Prescribe inhalers only after patients have received training in the use of the device and have demonstrated satisfactory technique. (no evidence for children)
Children aged >=2 with mild and moderate exacerbations of asthma should be treated by pMDI + spacer with doses titrated according to clinical response.
There are no data to make recommendations in children under two or in severe (life-threatening) asthma.
For children aged 0-5, there is no evidence comparing nebuliser and other inhalers and the data are insufficiently extensive or robust to draw conclusions for pMDI vs. DPI.
In children aged 5-12, pMDI + spacer is as effective as any other hand held inhaler.
There are no data to make recommendations in children under five.
Choice of reliever inhaler for stable asthma should be based on patient preference and assessment of correct use. Many patients will not be prepared to carry a spacer.
There are no comparative data on inhaled steroids for stable asthma in children under 5 years. A single study included 4-5 year olds, but the data were not extractable.

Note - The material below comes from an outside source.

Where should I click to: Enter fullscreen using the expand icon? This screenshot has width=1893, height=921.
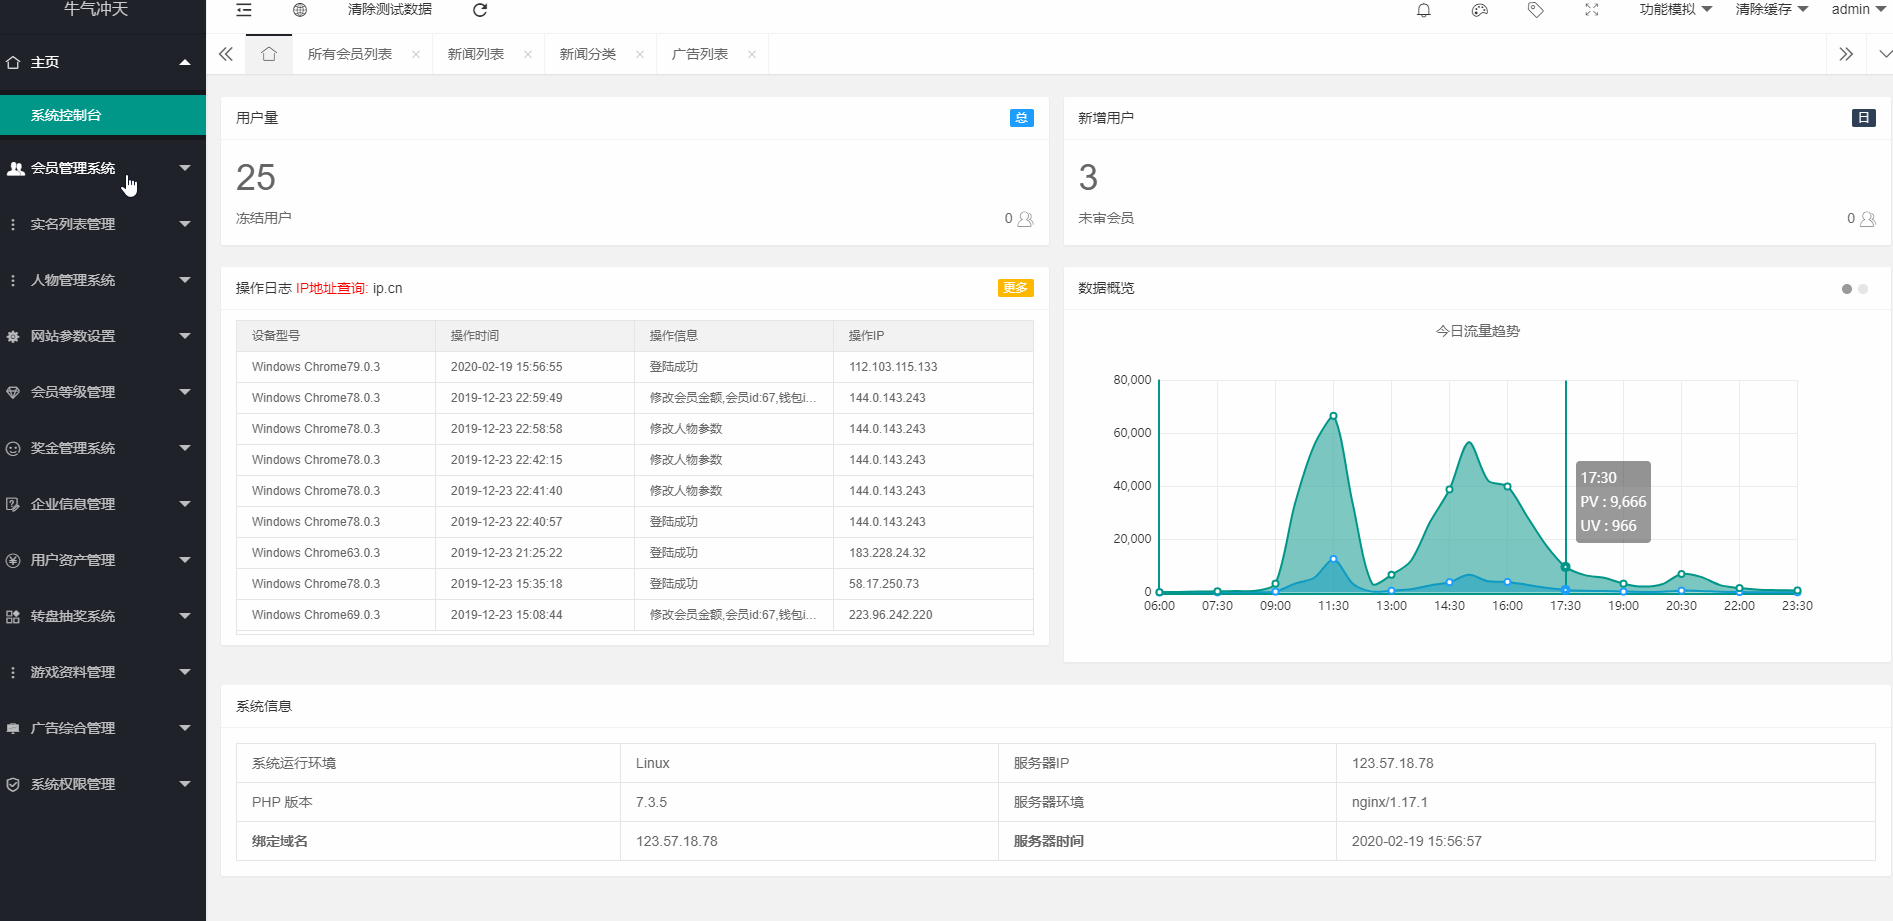1591,10
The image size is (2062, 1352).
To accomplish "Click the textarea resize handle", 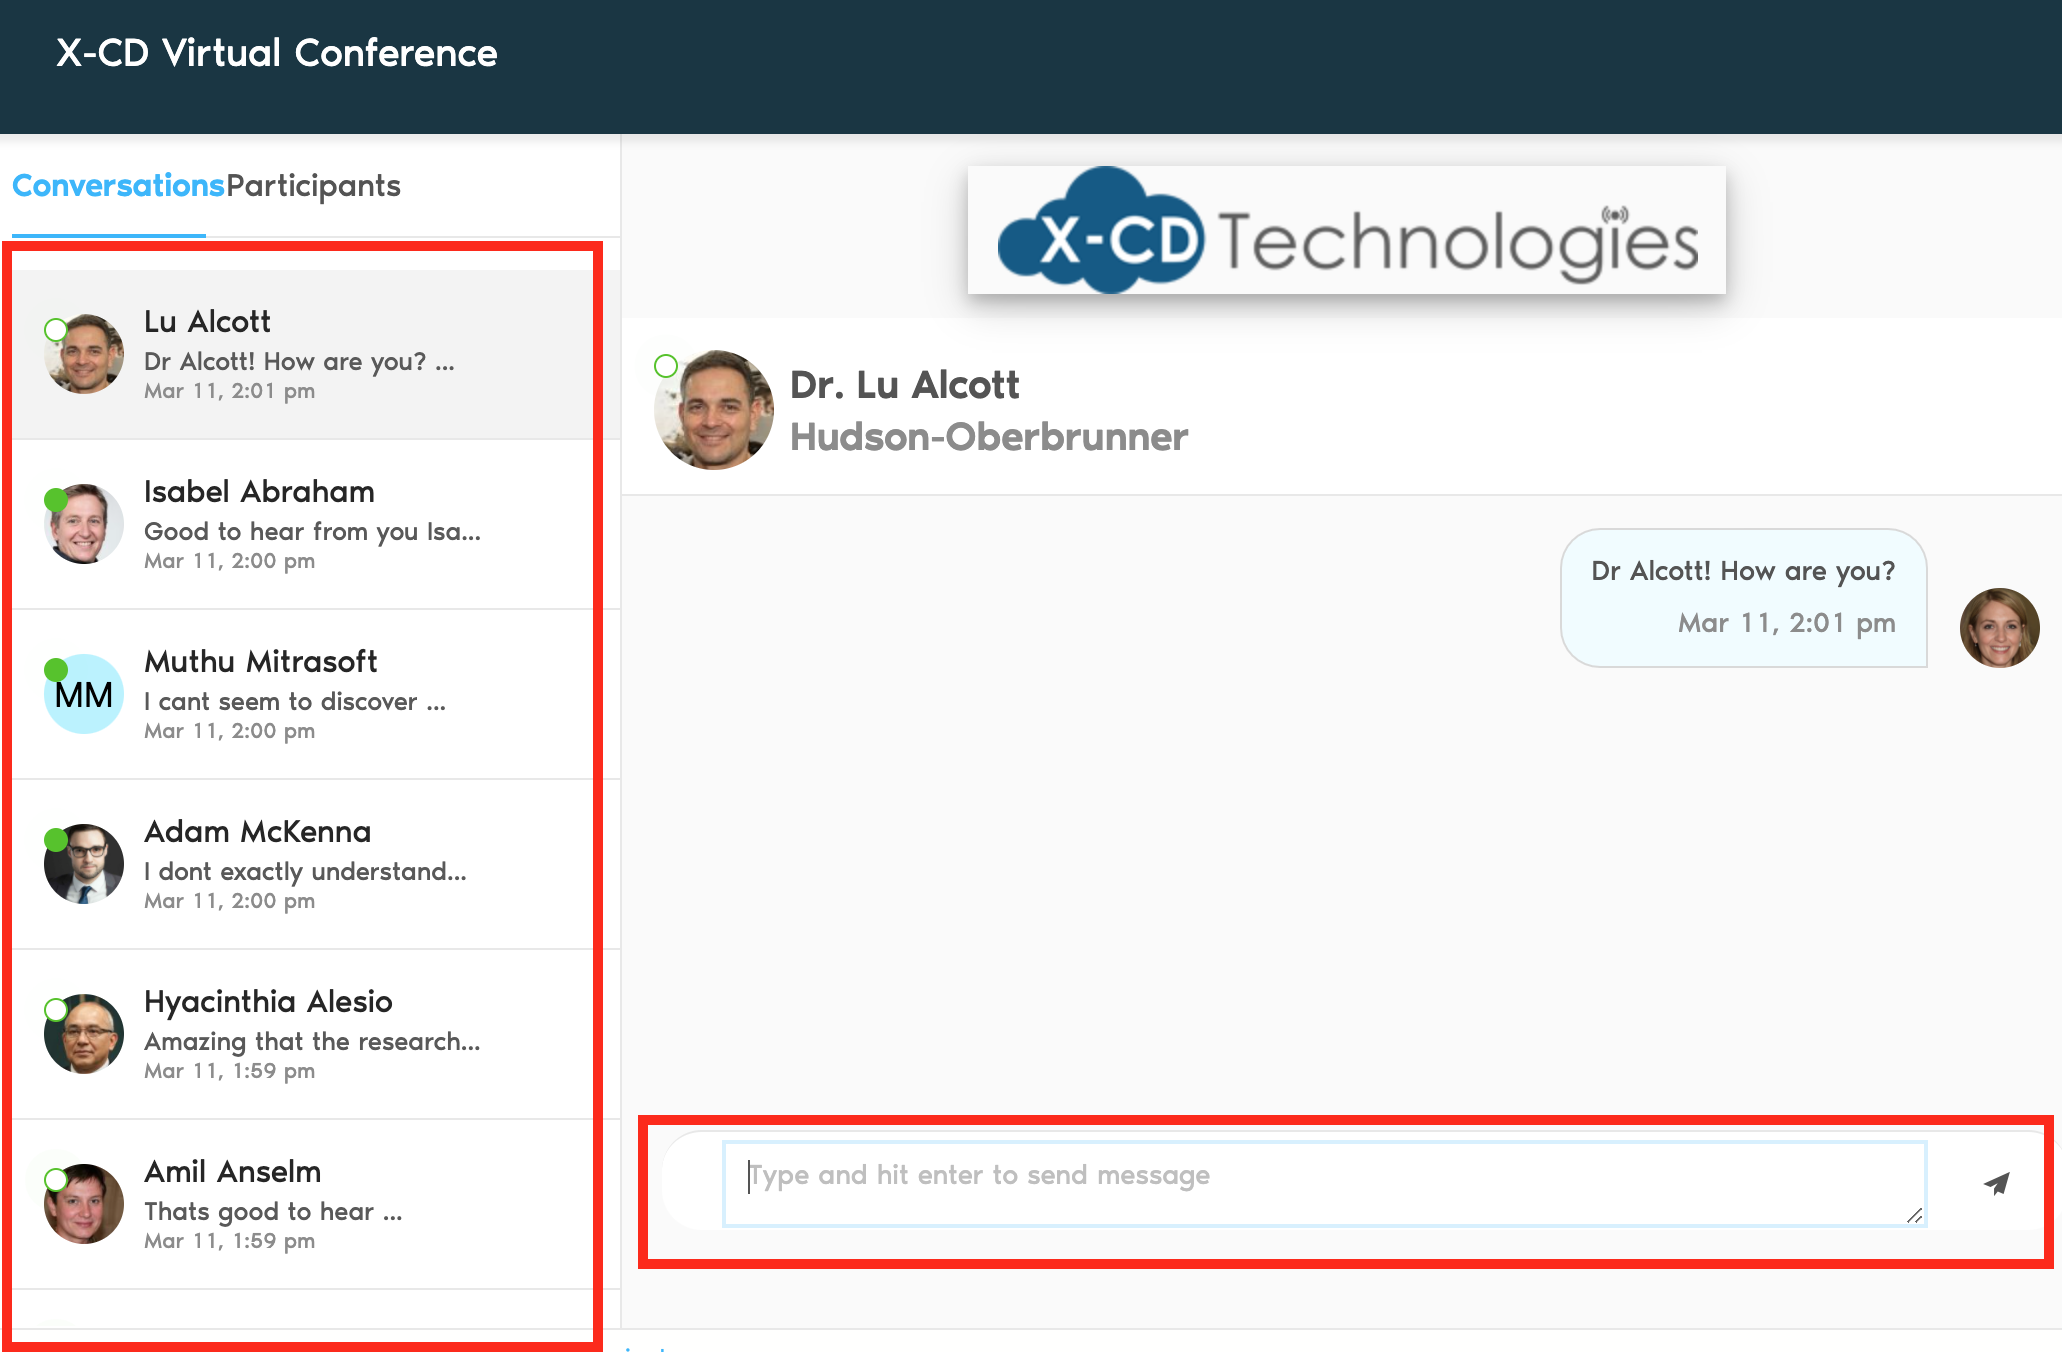I will tap(1914, 1216).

In children aged 5-12 years, pMDI + spacer is as effective as any DPI.
No recommendation can be given for nebulised therapy in children aged 5-12 years and there is no evidence relating to children aged <5 years.
HFA pMDI salbutamol is as effective as CFC pMDI salbutamol at standard therapeutic doses (no evidence for children)
HFA-BDP pMDI (Qvar) may be substituted for CFC-BDP pMDI at 1:2 dosing but should incorporate a period of close monitoring to ensure adequate control. This ratio may not apply to reformulated HFA-BDP pMDIs.
Salbutamol can be substituted at 1:1 dosing. Fluticasone can be substituted at 1:1 dosing when used at a dose of 200 mcg per day. (no evidence for children)
There is no evidence to dictate an order in which devices should be tested for those patients who cannot use pMDI. In the absence of evidence, the most important points to consider are patient preference and local cost.
In children aged 0-5 years, pMDI and spacer are the preferred method of delivery of beta2 agonists or inhaled steroids. A face mask is required until the child can breathe reproducibly using the spacer mouthpiece. Where this is ineffective a nebuliser may be required.